José Manuel
Muito se tem falado e escrito sobre a dramática fuga de Afegãos e
estrangeiros, no aeroporto de Cabul, com cenas de deixar envergonhado qualquer
ser humano, na estupidez cometida pelo presidente americano ao ordenar uma
retirada completamente "non sense", deixando para trás vasto material
militar e valiosas vidas humanas à própria sorte.
Cenas como a de pessoas caindo do avião militar na decolagem atabalhoada
são vergonhas para não serem esquecidas, muito menos repetidas.
Curiosamente, no mesmo mês de agosto próximo passado, mas em 1975, e lá
se vão 46 anos, a VARIG, empresa de bandeira brasileira, prestou um dos maiores
serviços humanitários que se tem notícia no mundo, mas que os brasileiros mais
velhos esqueceram e os mais novos nunca irão saber, se nós que participamos
ativamente desse processo nada escrevermos sobre isso.
O Brasil, por sua vez, e suas politicalhas desclassificadas ao longo dos
tempos, em agradecimento a uma empresa privada por estes serviços prestados à
humanidade, permitiu que atos espúrios dizimassem essa empresa, seus
funcionários e ainda tenta a todo custo apagar qualquer vestígio dessa epopeia
vivida por nós. Mas enquanto formos vivos estaremos aqui para lembrar a esses
pulhas e aos brasileiros honestos, aquilo que com orgulho fizemos em nome do
Brasil.
Nunca recebemos, enquanto pessoas, um sequer agradecimento pelo serviço à
pátria com louvor.
No dia 20 de agosto de 1975, a VARIG, a pedido do governo brasileiro, que
à época não dispunha de aeronaves em condições de participar de uma ponte-aérea
humanitária de tamanha envergadura, iniciou a retirada de refugiados do
aeroporto de Luanda, fugindo da guerra que se instalara em Angola, após
Portugal ter concedido a independência àquela sua colônia.

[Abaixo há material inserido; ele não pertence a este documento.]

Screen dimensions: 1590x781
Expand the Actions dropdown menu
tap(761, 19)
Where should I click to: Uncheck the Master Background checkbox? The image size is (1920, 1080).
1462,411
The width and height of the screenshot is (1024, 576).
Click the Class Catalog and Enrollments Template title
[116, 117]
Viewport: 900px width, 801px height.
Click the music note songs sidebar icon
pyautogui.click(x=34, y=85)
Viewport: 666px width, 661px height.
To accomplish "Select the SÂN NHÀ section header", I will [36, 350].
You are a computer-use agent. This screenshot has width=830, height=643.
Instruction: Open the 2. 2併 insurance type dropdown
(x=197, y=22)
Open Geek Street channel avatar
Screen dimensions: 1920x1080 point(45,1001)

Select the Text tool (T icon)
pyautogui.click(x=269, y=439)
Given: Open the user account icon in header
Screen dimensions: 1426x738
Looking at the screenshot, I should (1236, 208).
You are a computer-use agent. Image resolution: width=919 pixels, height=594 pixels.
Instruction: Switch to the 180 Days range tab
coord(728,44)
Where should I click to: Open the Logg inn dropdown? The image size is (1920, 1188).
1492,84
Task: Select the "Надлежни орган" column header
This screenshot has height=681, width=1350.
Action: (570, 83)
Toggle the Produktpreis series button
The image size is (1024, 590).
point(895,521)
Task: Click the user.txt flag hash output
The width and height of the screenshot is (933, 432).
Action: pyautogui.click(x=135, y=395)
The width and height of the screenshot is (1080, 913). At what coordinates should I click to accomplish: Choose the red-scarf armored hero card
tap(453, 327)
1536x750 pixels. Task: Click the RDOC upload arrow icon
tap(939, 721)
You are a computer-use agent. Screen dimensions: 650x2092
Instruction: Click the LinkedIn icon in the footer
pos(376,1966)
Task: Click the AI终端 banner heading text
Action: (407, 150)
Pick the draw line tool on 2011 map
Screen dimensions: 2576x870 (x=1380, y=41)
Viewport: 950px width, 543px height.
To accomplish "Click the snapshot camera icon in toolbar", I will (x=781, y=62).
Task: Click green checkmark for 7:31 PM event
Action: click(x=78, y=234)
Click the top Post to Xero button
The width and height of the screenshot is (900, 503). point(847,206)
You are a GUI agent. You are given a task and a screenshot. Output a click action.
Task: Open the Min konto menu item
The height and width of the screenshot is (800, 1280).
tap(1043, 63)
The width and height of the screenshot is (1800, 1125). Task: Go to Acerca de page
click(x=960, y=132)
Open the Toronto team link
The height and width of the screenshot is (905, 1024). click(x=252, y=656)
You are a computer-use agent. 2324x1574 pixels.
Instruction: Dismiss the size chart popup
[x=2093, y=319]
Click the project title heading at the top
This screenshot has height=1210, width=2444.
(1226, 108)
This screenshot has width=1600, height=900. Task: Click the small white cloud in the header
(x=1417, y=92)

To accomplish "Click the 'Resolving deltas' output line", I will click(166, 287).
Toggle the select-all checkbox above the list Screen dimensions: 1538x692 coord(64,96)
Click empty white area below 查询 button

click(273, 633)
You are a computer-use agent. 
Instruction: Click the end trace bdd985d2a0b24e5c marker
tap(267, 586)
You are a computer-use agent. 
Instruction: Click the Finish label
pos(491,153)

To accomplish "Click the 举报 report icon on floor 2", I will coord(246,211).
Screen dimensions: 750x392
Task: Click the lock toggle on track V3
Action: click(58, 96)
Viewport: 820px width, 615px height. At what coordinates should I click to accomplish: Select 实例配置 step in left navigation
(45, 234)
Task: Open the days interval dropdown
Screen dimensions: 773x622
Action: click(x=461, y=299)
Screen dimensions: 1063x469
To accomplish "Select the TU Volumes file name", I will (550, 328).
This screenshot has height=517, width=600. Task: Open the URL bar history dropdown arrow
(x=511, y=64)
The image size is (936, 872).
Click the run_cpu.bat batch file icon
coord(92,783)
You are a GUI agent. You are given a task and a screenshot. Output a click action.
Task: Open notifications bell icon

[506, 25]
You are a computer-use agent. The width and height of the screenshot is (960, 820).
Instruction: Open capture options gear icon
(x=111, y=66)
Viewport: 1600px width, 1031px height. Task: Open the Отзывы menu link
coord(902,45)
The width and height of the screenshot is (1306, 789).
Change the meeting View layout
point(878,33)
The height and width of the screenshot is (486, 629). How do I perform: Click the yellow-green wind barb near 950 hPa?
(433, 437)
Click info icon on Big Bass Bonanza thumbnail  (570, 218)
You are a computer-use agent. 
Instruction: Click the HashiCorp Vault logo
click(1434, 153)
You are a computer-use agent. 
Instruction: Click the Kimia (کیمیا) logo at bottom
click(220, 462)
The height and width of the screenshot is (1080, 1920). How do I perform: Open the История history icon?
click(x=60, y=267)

Logo, foram realizados os primeiros 14 voos com os Boeing 707, e eu estava por duas vezes entre os primeiros, mas nada que se comparasse aos episódios de Cabul, pois o governo português teve a hombridade e a responsabilidade de manter as forças armadas em Luanda, até à retirada total dos que queriam sair de lá.
Saíamos do Galeão, ferry, com os tanques abarrotados de querosene, e os
porões de comida, pois não havia como abastecer em Luanda, tanto de combustível
como de alimentos. Usávamos a
configuração Tango de 160 Pax, o que não significava coisa nenhuma pois só
fechávamos as portas quando não havia mais espaço nenhum na aeronave!
No trecho GIG/Luanda, aproveitávamos para descansar ao máximo pois depois
da travessia do Atlântico, era pousar, embarcar e decolar para Abidjã na Costa
do Marfim, escala técnica de reabastecimento, com decolagem imediata para
Lisboa.
Dá para imaginar o que foi aquilo? Se olhar no mapa não dá para acreditar
que fazíamos aquilo, e por volta de mais de vinte horas trabalhando direto sob
pressão, inclusive psicológica, pelos relatos desesperados que ouvíamos durante
o voo todo. Pessoas que perderam tudo, inclusive membros da família e sem comer
nada durante dois, três dias era o mais comum, e alimento e colo era o que
tínhamos a oferecer.
Mas a pressão não parava após chegar a Portugal.
Todos os hotéis em Lisboa naquela época foram requisitados, para alojar os retornados, e o hotel Roma, onde ficávamos, estava abarrotado com pessoas que inclusive haviam sido transportadas por nós, ou seja, depois de uma programação intensa como aquela ainda tínhamos os novos "amigos" para conversar pois passamos a ser a única referência entre eles e o seu mundinho novo.
Vinte Mil Cento e Quarenta quilômetros voados numa mesma programação!
Um estresse físico e emocional, para nunca mais esquecer!
Foi uma experiência e tanto que não gostaria de revivenciar, mas ao mesmo
tempo uma sensação gostosa de dever cumprido me invade, cada vez que recordo
pelo que passei nas asas inesquecíveis da VARIG.
Infelizmente não posso dizer o mesmo com relação ao governo brasileiro da
época, aliás, mais do mesmo, sempre!